E poi c’è la mitologia sui ‘lazzaroni’, sporchi, fannulloni, pronti a vendersi per pochi spiccioli, alimentata da libri ed articoli di Alexandre Dumas, giunto a Napoli al seguito di Garibaldi e premiato con la nomina a Conservatore dei Musei ed un ricco appannaggio, dai liberali inglesi che avevano dipinto il regno dei Borbone come la «negazione di Dio», dalla letteratura (per esempio, Renato Fucini) e la pubblicistica degli inizi del ‘900.

È in questo retaggio storico, in questa cultura, in questi pregiudizi, che nascono disprezzo ed ostilità contro il Sud, ‘liberato’ dal Nord ma ingrato del bene ricevuto ed irrimediabilmente sfaticato e «piagnone», al quale, nella migliore delle ipotesi, si dice che è ora di «rimboccarsi le maniche», e molto più spesso, che è una insopportabile «palla al piede».

Altro che Feltri. È nella Storia dell’unificazione la radice dell’ostilità anti-meridionale, la ragione del presente di un Paese spaccato, che buonismo ed “anti-razzismo” a chiamata non possono riconciliare.

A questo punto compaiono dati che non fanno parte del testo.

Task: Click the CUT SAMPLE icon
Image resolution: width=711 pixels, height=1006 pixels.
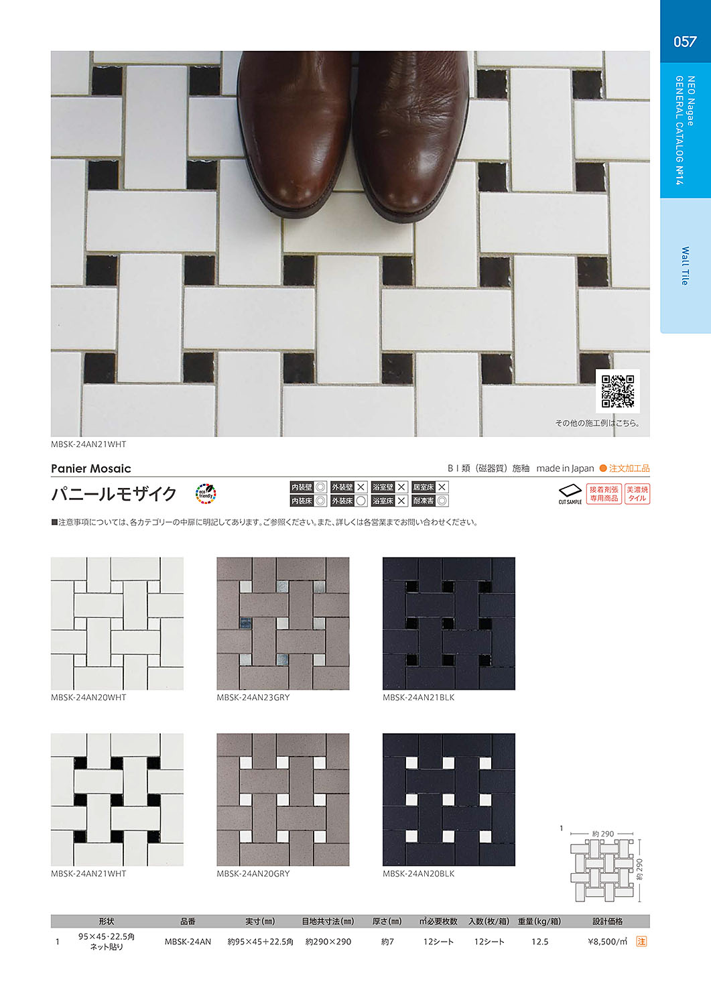Action: [x=570, y=494]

Quanto agli improvvisati difensori del Sud, ai soldatini del politically-correct, crocifiggono Feltri per il giornale che dirige e non per i giudizi sul Sud. Non li abbiamo sentiti quando ‘Il Fatto Quotidiano’, del piemontese Marco Travaglio, sparava in prima pagina che al Cardarelli di Napoli 250 medici erano fuggiti davanti al Coronavirus, un falso clamoroso, oppure quando il suo conterraneo Massimo Giletti dava addosso al Sud nel suo programma tv o quando Annalisa Chirico, del ‘Foglio’, ha parlato del «rischio di inferiorità morale» dei meridionali a ‘La 7’. Non è di quei difensori a singhiozzo che il Sud ha bisogno, ma di una ripresa di orgoglio e dignità, che nasce dalla verità sulla propria Storia.